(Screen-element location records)

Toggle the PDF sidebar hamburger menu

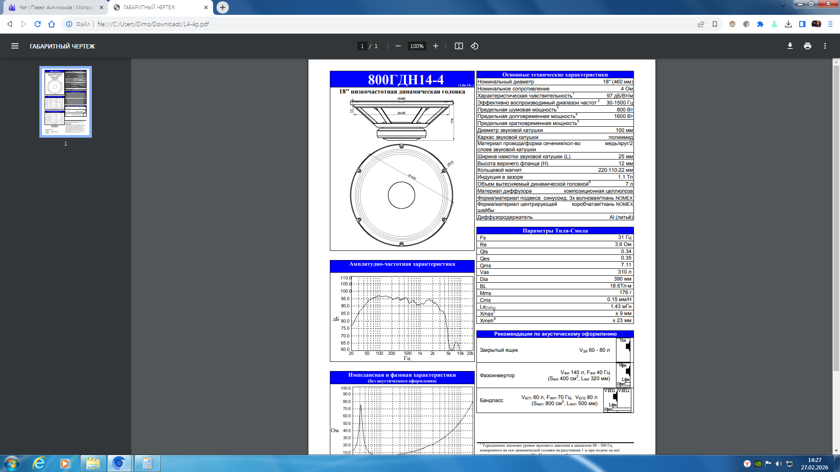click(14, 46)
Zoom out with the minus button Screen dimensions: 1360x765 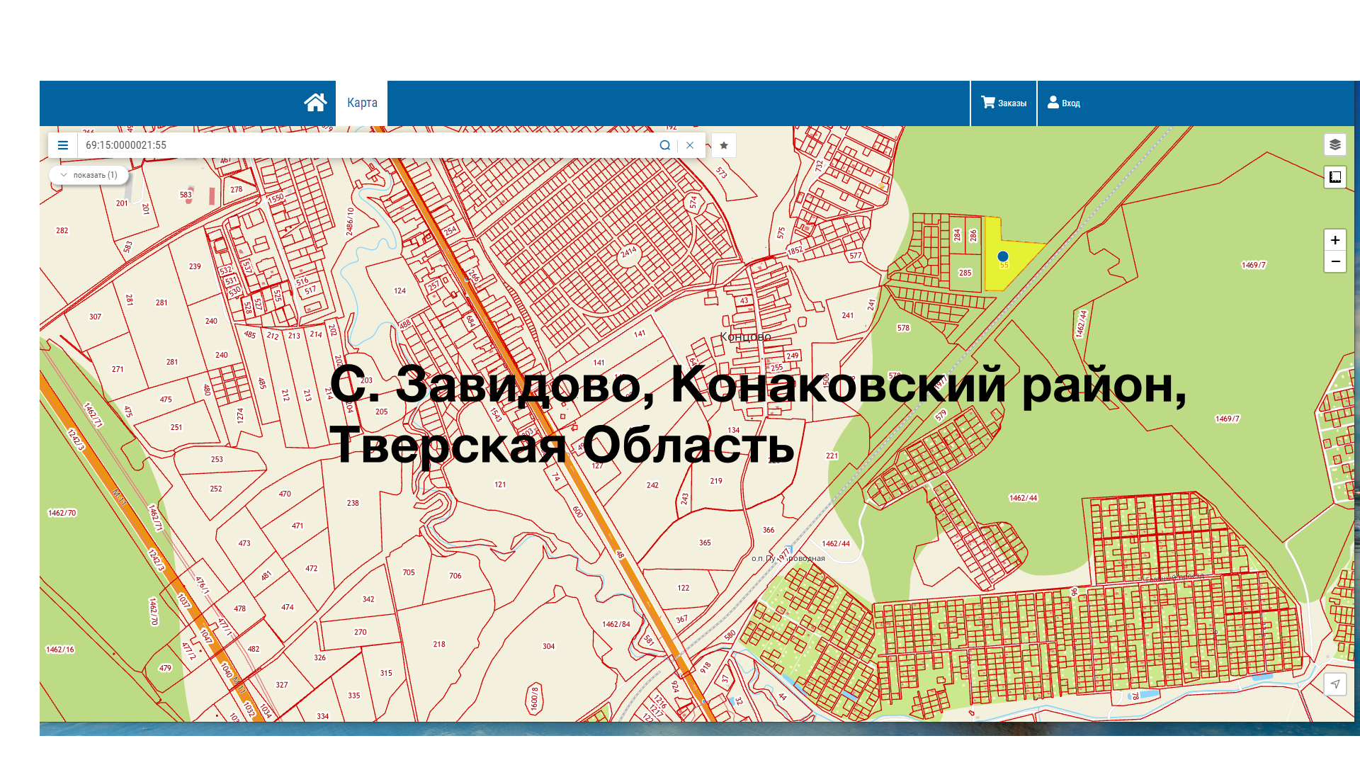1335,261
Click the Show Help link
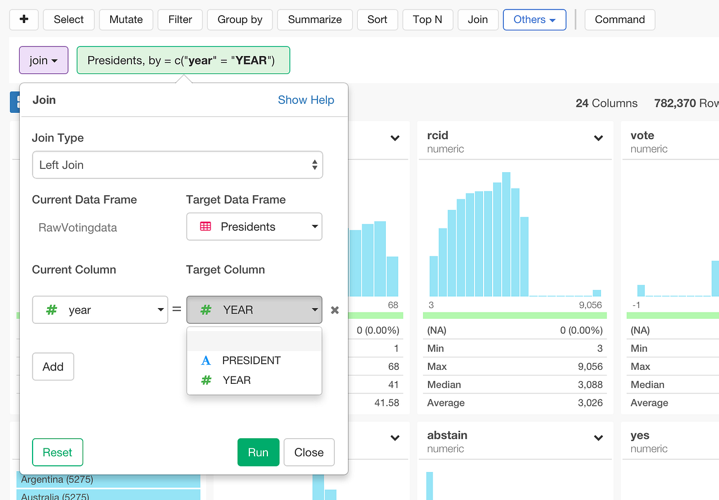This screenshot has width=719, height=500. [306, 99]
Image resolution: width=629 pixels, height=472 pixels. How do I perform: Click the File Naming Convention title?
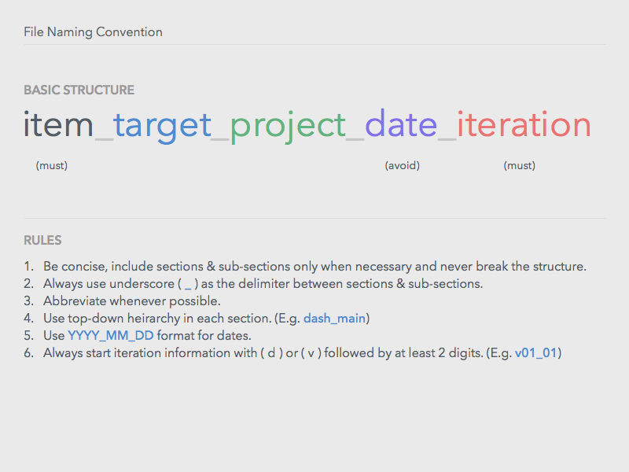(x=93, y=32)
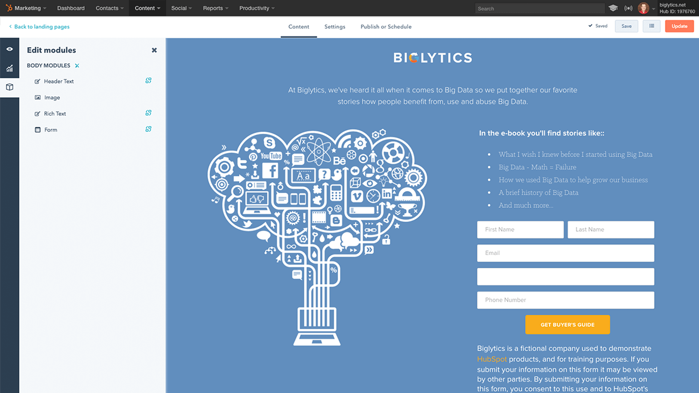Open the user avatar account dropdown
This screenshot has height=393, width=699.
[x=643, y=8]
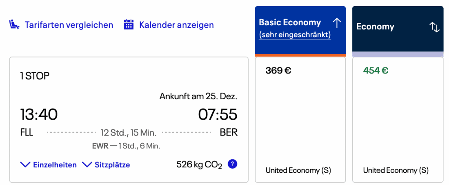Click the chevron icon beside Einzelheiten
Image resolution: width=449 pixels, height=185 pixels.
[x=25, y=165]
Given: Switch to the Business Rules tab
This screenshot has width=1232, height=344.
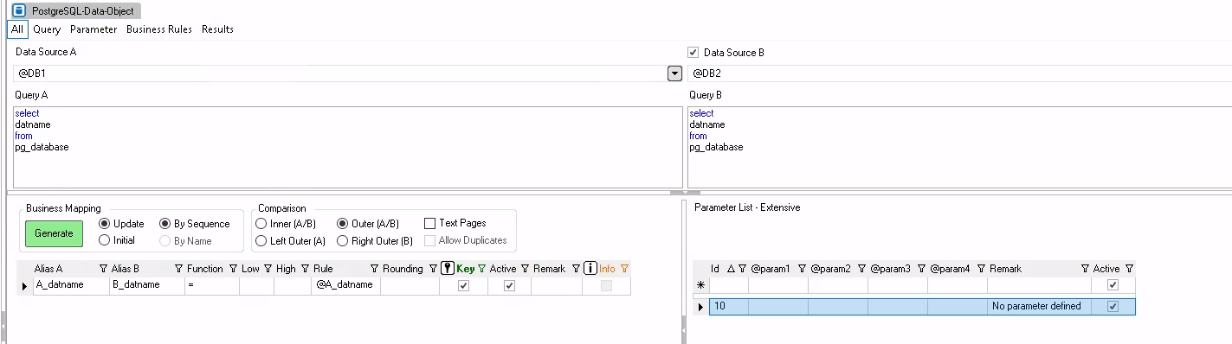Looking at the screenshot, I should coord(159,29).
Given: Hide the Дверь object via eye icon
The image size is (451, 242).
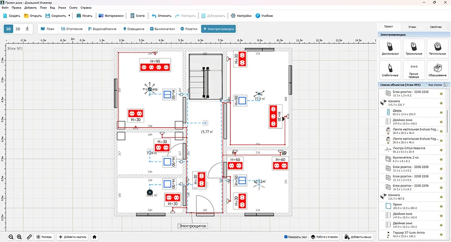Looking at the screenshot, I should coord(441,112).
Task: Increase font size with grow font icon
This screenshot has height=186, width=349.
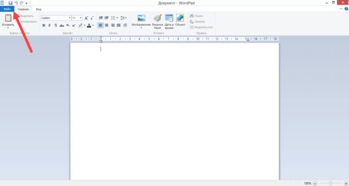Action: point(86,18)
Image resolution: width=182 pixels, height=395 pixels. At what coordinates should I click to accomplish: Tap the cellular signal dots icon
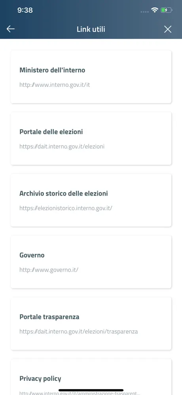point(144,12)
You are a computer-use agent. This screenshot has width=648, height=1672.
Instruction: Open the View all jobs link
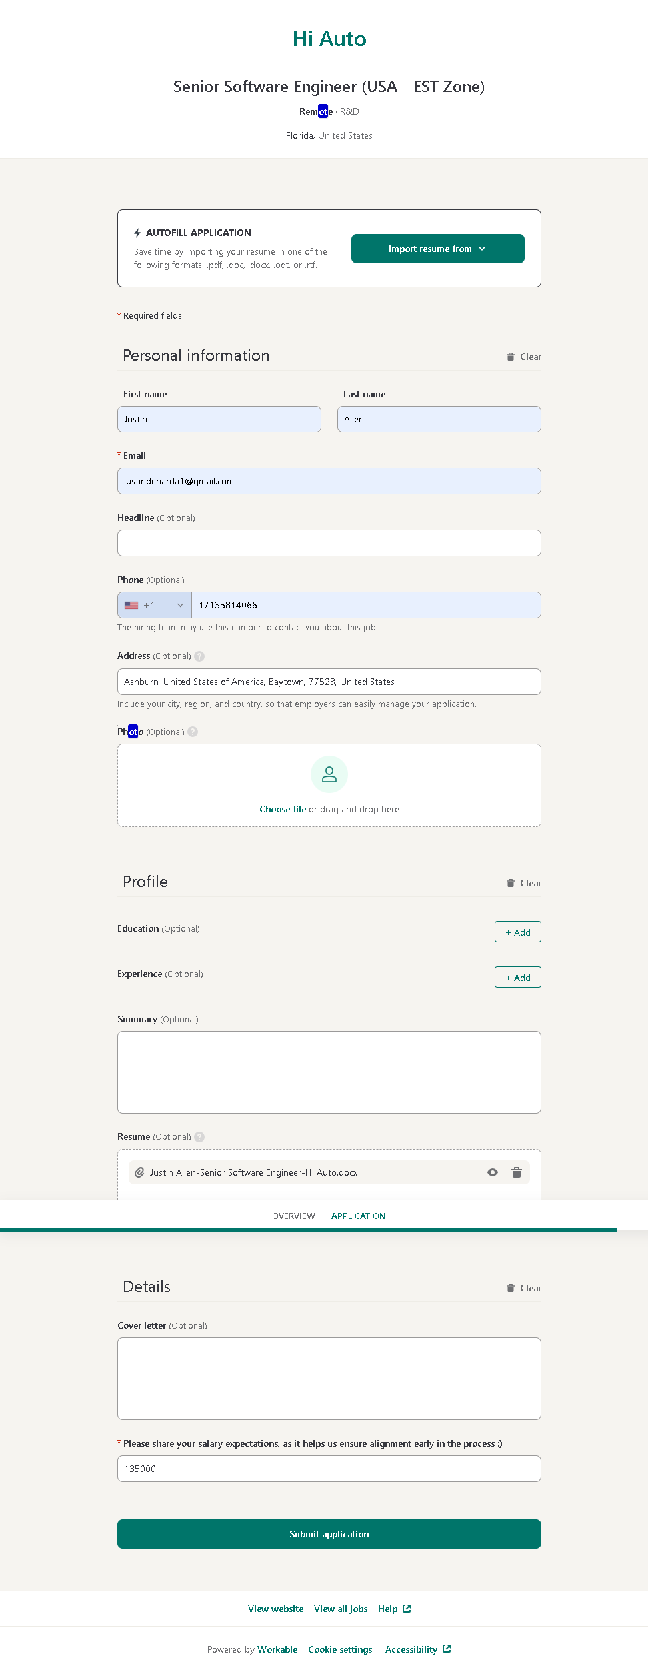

→ **Aim**
Please recast the records as a numbered list, from the line with "Click the Show Help link" up to and including the line with "Looking at the screenshot, I should coord(159,29).", leaving out blank lines and pictures.

→ **Complete output**
1. Click the Show Help link
2. This screenshot has width=719, height=500. [306, 99]
3. Image resolution: width=629 pixels, height=472 pixels. How do I perform: Click the File Naming Convention title?
4. (x=93, y=32)
5. Open the user avatar account dropdown
6. This screenshot has height=393, width=699.
7. [x=643, y=8]
8. Click the chevron icon beside Einzelheiten
9. Image resolution: width=449 pixels, height=185 pixels.
10. [x=25, y=165]
11. Given: Switch to the Business Rules tab
12. This screenshot has width=1232, height=344.
13. Looking at the screenshot, I should coord(159,29).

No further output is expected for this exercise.